(PROVIDED RECORDS begins)

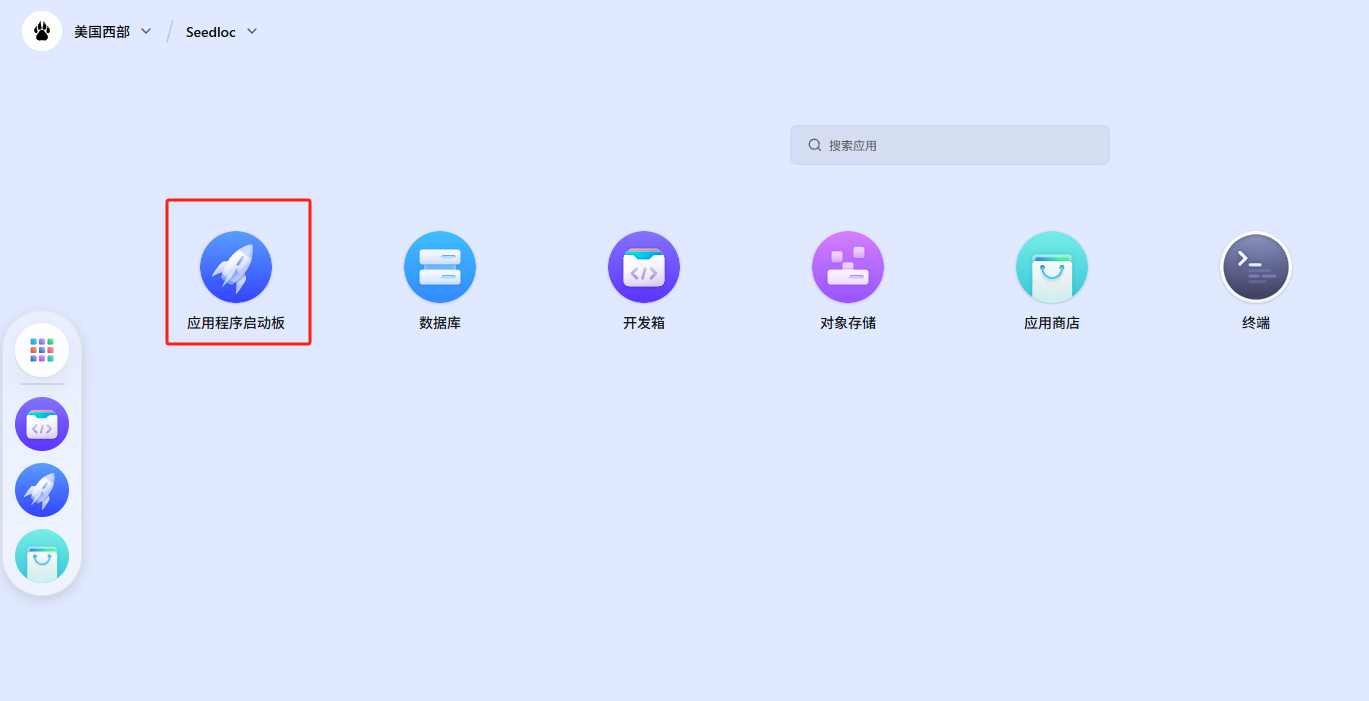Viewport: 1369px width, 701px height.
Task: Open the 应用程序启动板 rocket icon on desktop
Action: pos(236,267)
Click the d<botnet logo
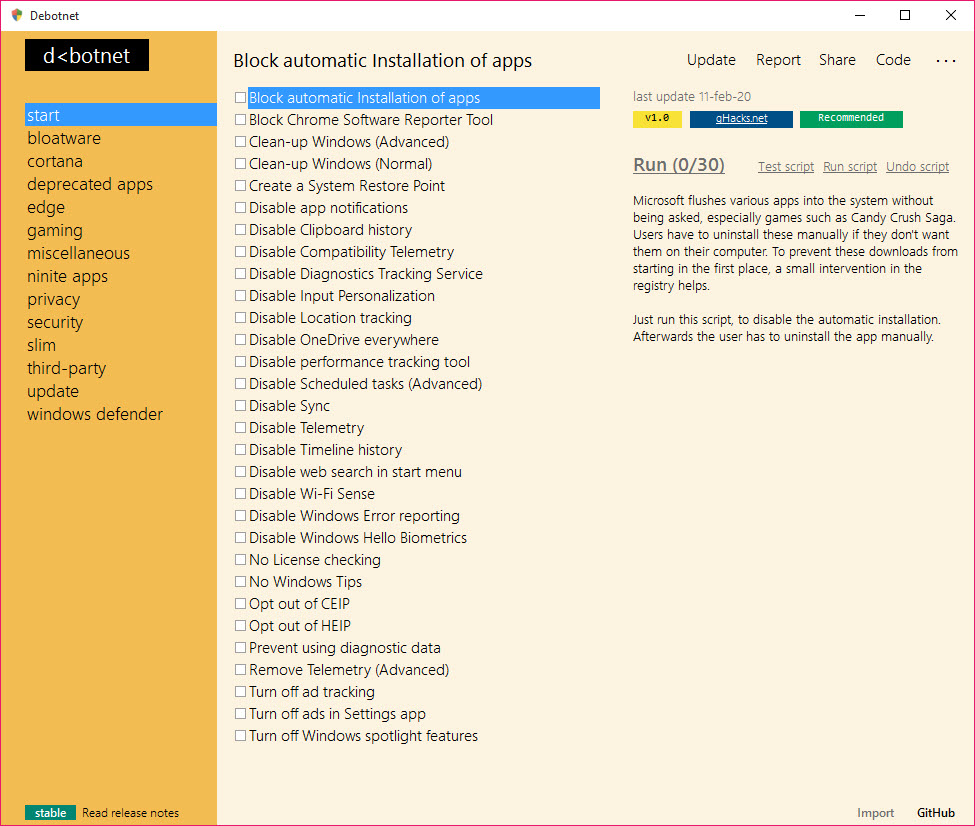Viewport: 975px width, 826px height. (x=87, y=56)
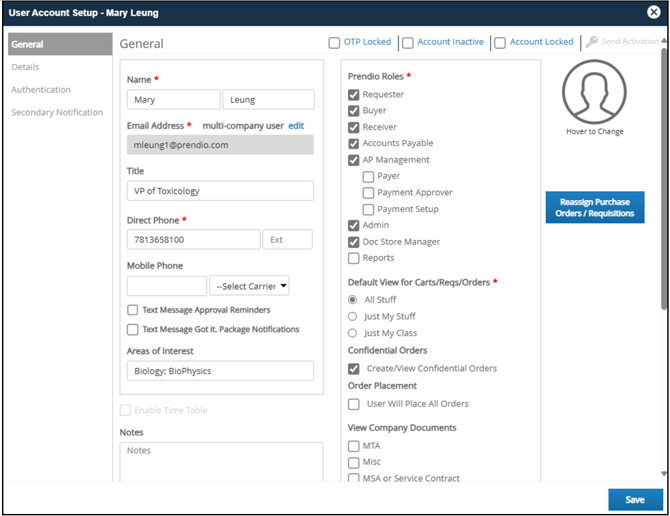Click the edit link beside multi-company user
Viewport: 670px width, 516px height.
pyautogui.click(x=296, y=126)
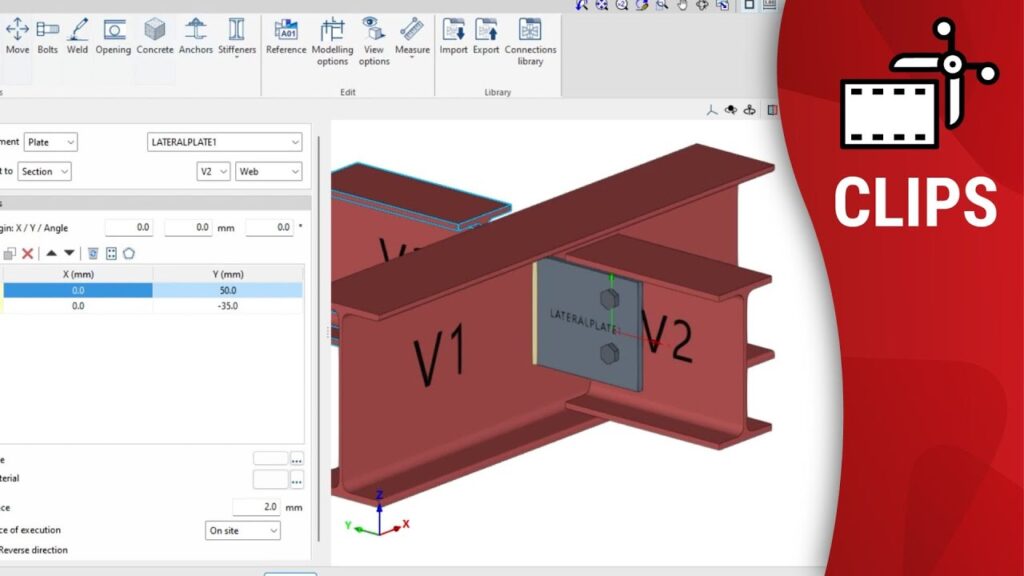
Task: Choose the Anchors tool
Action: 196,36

(PROVIDED RECORDS ends)

_ASSIGNED TASK_
Repeat word for word the lines from the one holding "Click the d<botnet logo" through the last line of the listing above, including both ends. Drop the pictures.

_TASK ANSWER_
Click the d<botnet logo
Viewport: 975px width, 826px height. (x=87, y=56)
Click the edit link beside multi-company user
Viewport: 670px width, 516px height.
pyautogui.click(x=296, y=126)
Task: Choose the Anchors tool
Action: 196,36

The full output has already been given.